## Trecho original

—————

Caetano Veloso defende em seu livro os valores do movimento criado por Oswald de Andrade que seria, na verdade, um erro

MARCELO REZENDE
da Reportagem Local

Tudo começa com um manifesto. Torna-se, para seu criador, uma saída para a cultura brasileira e, quase 70 depois, é tido como responsável pela falta de uma "identidade nacional". Fala-se de movimento antropofágico. Assiste-se, mais uma vez, a uma polêmica.
A mais recente chegou à mídia com a publicação de "Verdade Tropical" (Cia. das Letras), livro de memórias e idéias de Caetano Veloso, em que reafirma a tropicália como herdeira das idéias expostas por Oswald de Andrade no "Manifesto Antropófago", publicado em 1928 (leia trecho ao lado).
No livro, à pág. 248, Caetano escreve que "são poucos os momentos da nossa história cultural que estão à altura da visão oswaldiana", dizendo ser a antropofagia cultural "um modo de radicalizar a exigência de identidade (e de excelência na fatura), e não um drible na questão".

—————

## Teste sua compreensão
(a) No trecho sobre Caetano Veloso, em que ano foi publicado o "Manifesto Antropófago"?
(b) Transcreva do trecho sobre Caetano Veloso a parte que vai de "Tudo começa com" até "a uma polêmica.", incluindo essas palavras.

—————

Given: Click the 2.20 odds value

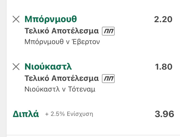Looking at the screenshot, I should pyautogui.click(x=163, y=19).
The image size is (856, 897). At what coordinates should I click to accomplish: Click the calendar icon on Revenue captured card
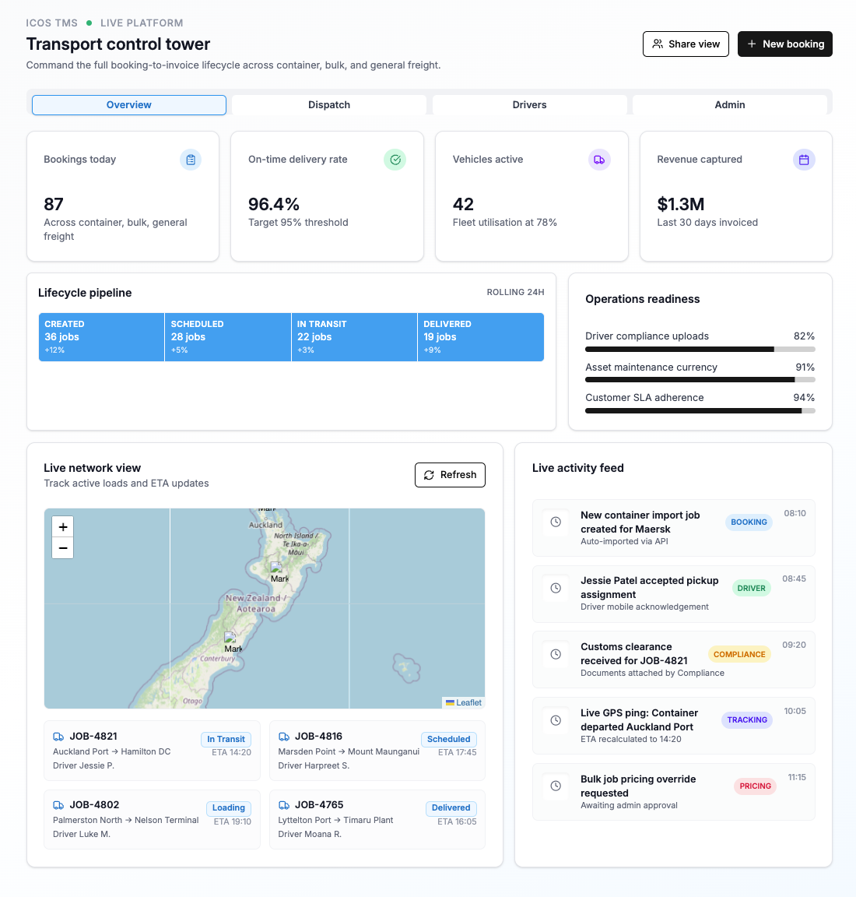tap(804, 160)
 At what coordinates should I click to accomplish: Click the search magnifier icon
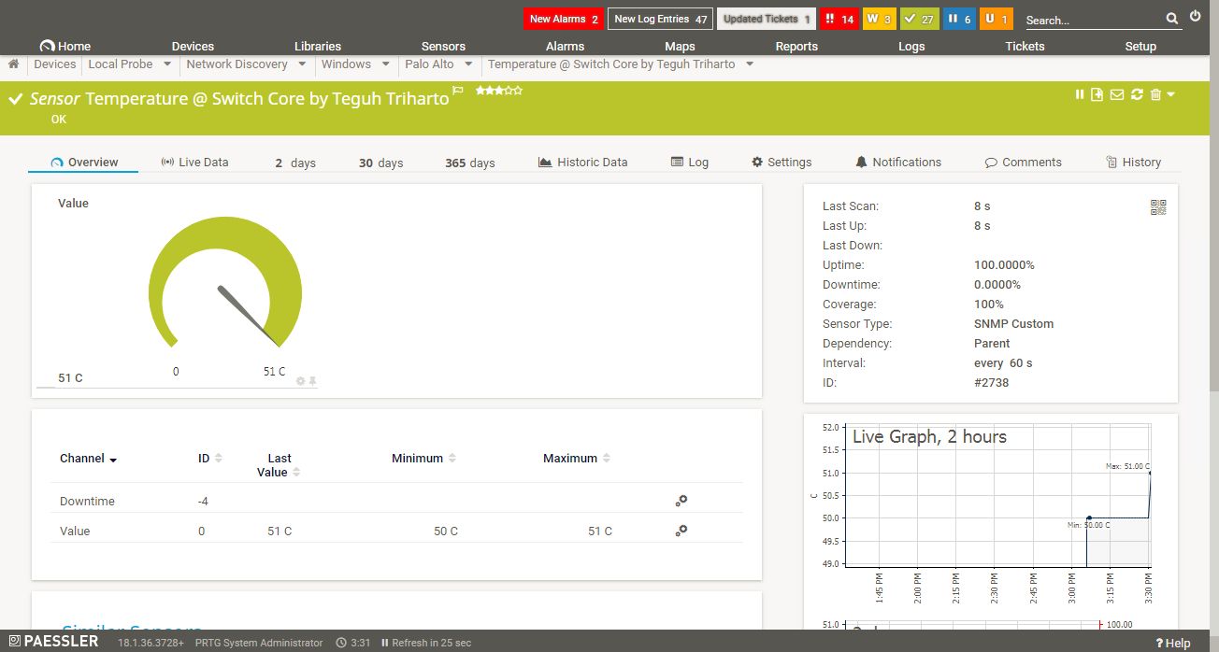tap(1172, 19)
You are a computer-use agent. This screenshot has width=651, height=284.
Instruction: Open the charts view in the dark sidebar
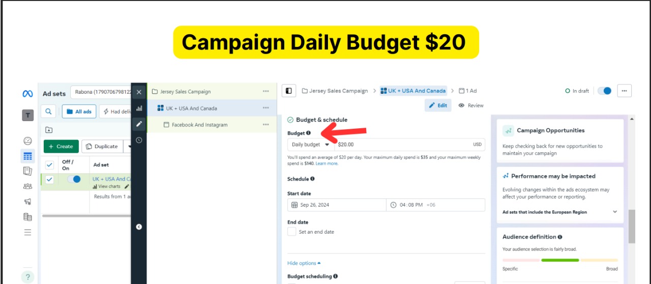139,108
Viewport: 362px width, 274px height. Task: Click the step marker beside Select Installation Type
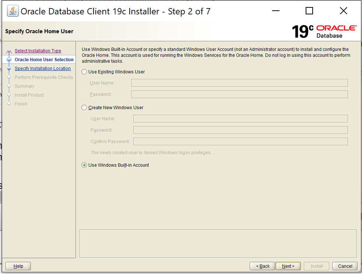pos(9,51)
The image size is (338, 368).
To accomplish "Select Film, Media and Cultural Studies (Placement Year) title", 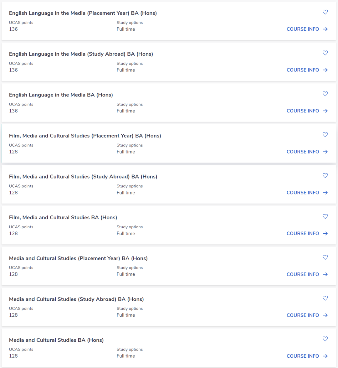I will (85, 136).
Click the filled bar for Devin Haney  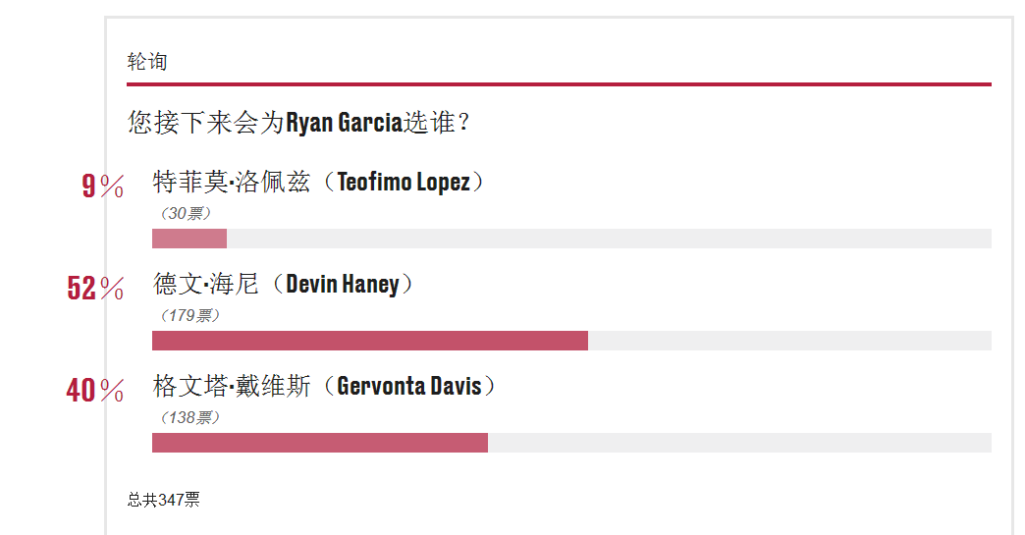pyautogui.click(x=370, y=341)
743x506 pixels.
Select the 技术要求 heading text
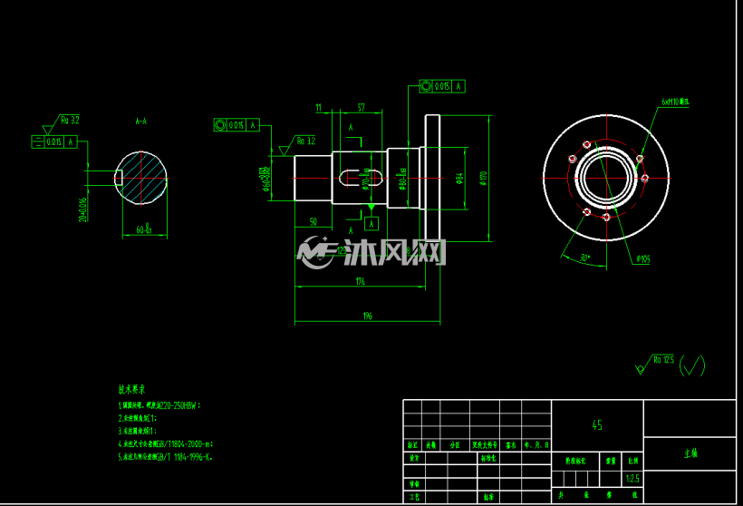click(131, 389)
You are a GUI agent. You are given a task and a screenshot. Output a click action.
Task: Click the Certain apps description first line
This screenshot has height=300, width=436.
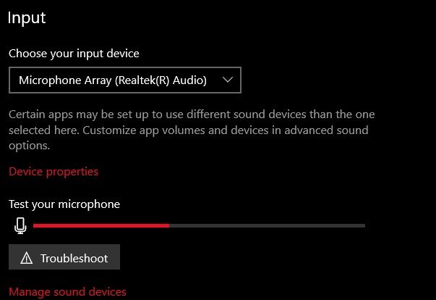(192, 114)
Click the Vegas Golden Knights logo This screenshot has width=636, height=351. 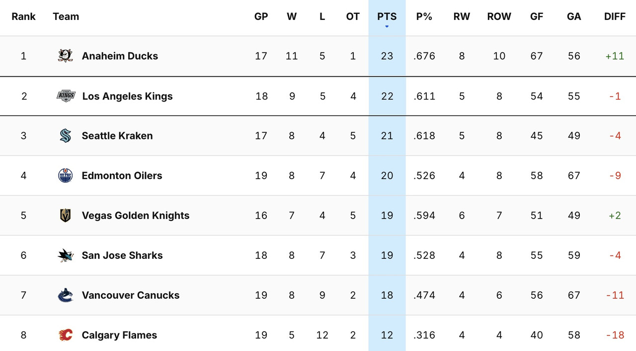tap(65, 215)

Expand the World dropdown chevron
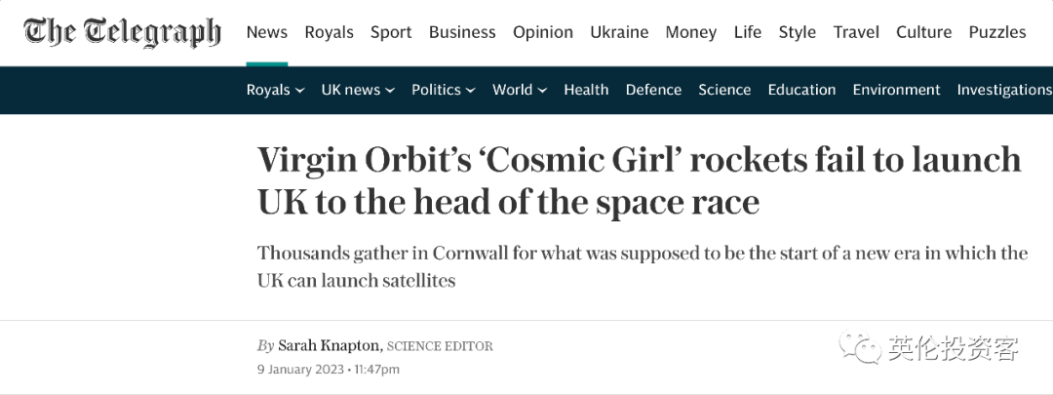pos(542,90)
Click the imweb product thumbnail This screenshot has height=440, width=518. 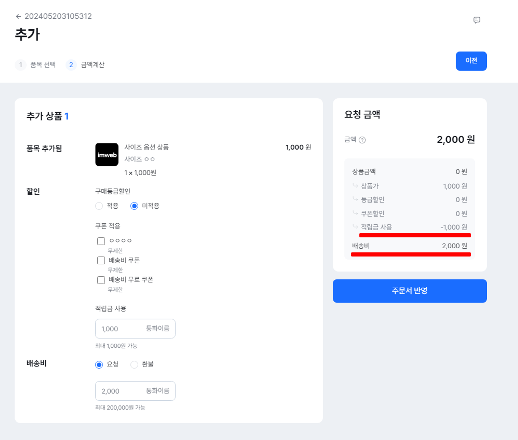click(107, 155)
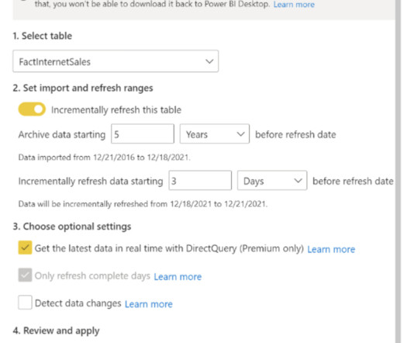Click chevron arrow beside Years

240,134
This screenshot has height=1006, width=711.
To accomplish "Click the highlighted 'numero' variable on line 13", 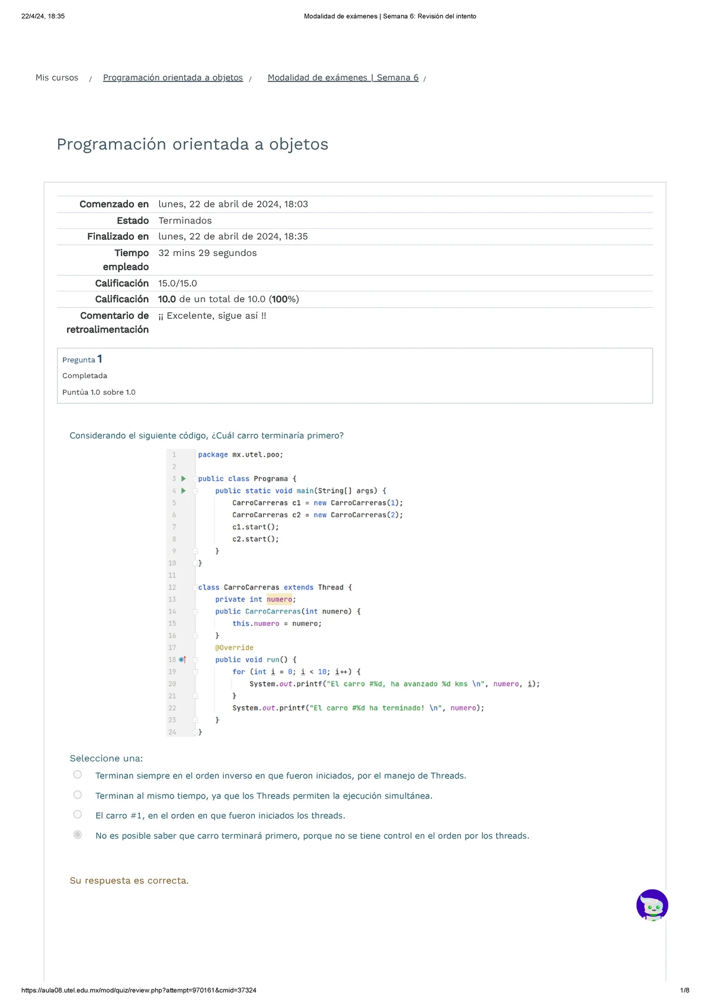I will (279, 600).
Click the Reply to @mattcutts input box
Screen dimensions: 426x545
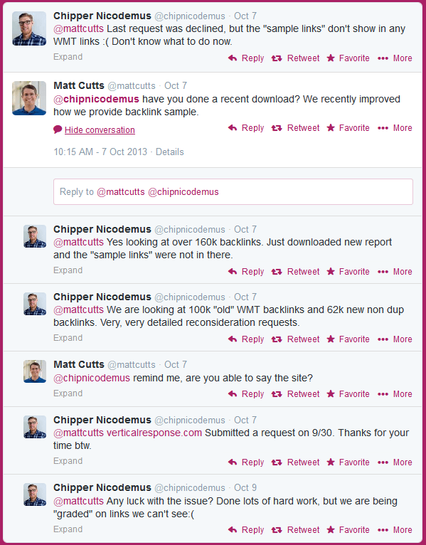pyautogui.click(x=233, y=192)
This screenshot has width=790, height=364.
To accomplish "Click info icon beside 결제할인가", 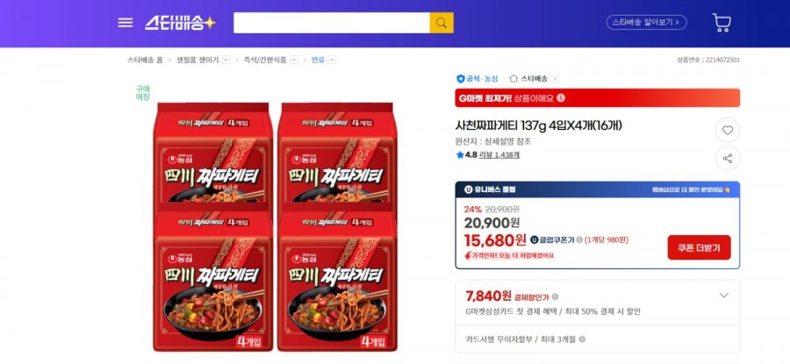I will (x=555, y=296).
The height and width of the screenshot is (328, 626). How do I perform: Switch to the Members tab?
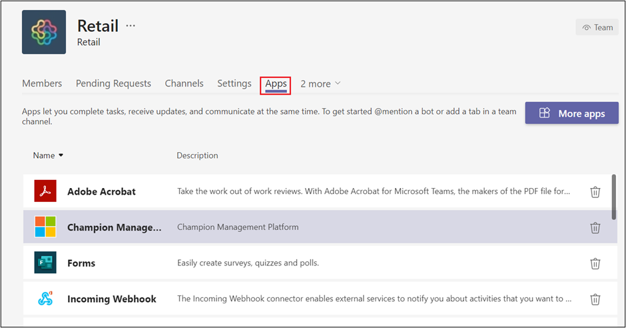pos(42,83)
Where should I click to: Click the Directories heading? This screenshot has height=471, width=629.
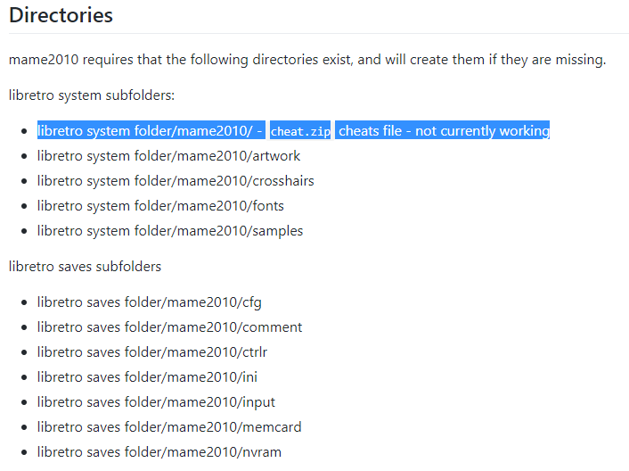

—————

## Respostas por tarefa
(a) Em 1928.

(b)
Tudo começa com um manifesto. Torna-se, para seu criador, uma saída para a cultura brasileira e, quase 70 depois, é tido como responsável pela falta de uma "identidade nacional". Fala-se de movimento antropofágico. Assiste-se, mais uma vez, a uma polêmica.